[AUFGABENSTELLUNG]
1 - Gib aus dem Text über den Wechsel von Pflegekräften zur Zeitarbeit den Abschnitt von „Es lässt sich“ bis einschließlich „zum Status quo.“ wortgetreu wieder.
2 - Fasse den Text über den Wechsel von Pflegekräften zur Zeitarbeit in zwei Sätzen zusammen.

[AUSGANGSTEXT]
Arbeit

Kliniken vergraulen ihre Arbeitnehmer: Deshalb wechseln Pflegekräfte zu Zeitarbeitsfirmen

Experten beklagen schon lange einen Pflegemangel, doch insbesondere im vergangenen Jahr ist er durch die Corona-Krise besonders deutlich geworden. Pflegekräfte sind inzwischen sehr begehrt und keineswegs gezwungen, einen Arbeitsplatz mit schlechten Arbeitsbedingungen zu akzeptieren.

von Michael Schiffmann, Gründer und Mitglied der Geschäftsleitung des Personaldienstleistungsunternehmens KOMEDIS GmbH

Es lässt sich in Kliniken und Pflegeeinrichtungen eine hohe Fluktuation beobachten. Zusätzlich bringt der Pflegemangel allerdings auch einige neue Arbeitsmodelle hervor, um die begehrten Arbeitskräfte zu halten. Viele Pflegekräfte wünschen sich eine Alternative zum Status quo.

Über Jahre erhielten sie kaum Wertschätzung, wenig Geld für einen Job mit viel Verantwortung und nahmen dafür durch das Schichtsystem starke Einschnitte im Privatleben in Kauf. Von der Politik wurde immer wieder viel versprochen, aber wenig gehalten. Es ist also nicht verwunderlich, dass Pflegekräfte nun auf attraktivere Alternativen wie Zeitarbeit zurückgreifen.

[ANGEZEIGTE INFORMATIONEN]
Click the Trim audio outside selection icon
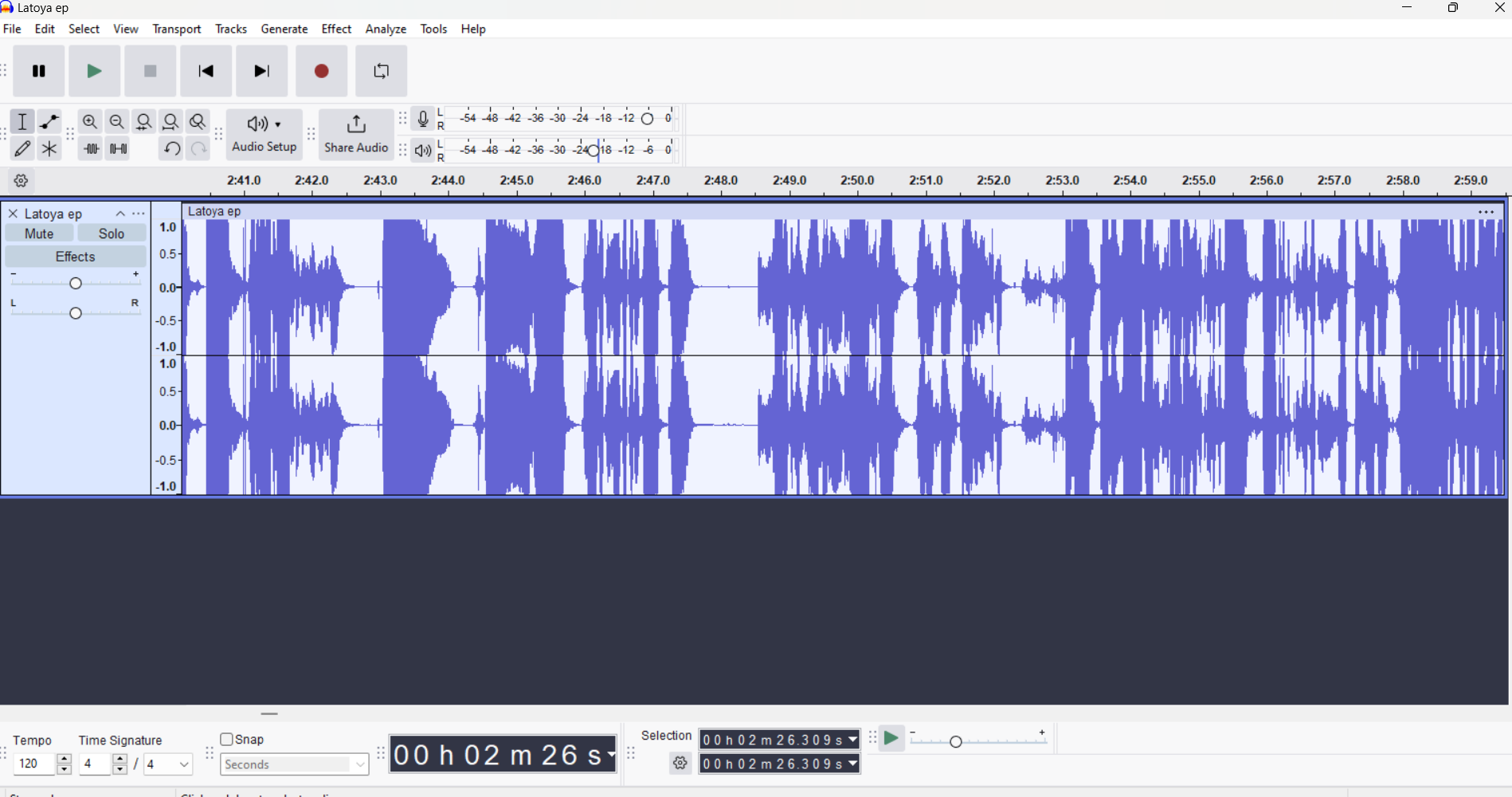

[LÖSUNGEN]
1 -
Es lässt sich in Kliniken und Pflegeeinrichtungen eine hohe Fluktuation beobachten. Zusätzlich bringt der Pflegemangel allerdings auch einige neue Arbeitsmodelle hervor, um die begehrten Arbeitskräfte zu halten. Viele Pflegekräfte wünschen sich eine Alternative zum Status quo.

2 - Der Pflegemangel ist durch die Corona-Krise besonders deutlich geworden, und Pflegekräfte sind inzwischen so begehrt, dass sie keinen Arbeitsplatz mit schlechten Arbeitsbedingungen akzeptieren müssen. Nach Jahren mit wenig Wertschätzung, wenig Geld und starken Einschnitten im Privatleben durch das Schichtsystem greifen Pflegekräfte nun auf attraktivere Alternativen wie Zeitarbeit zurück.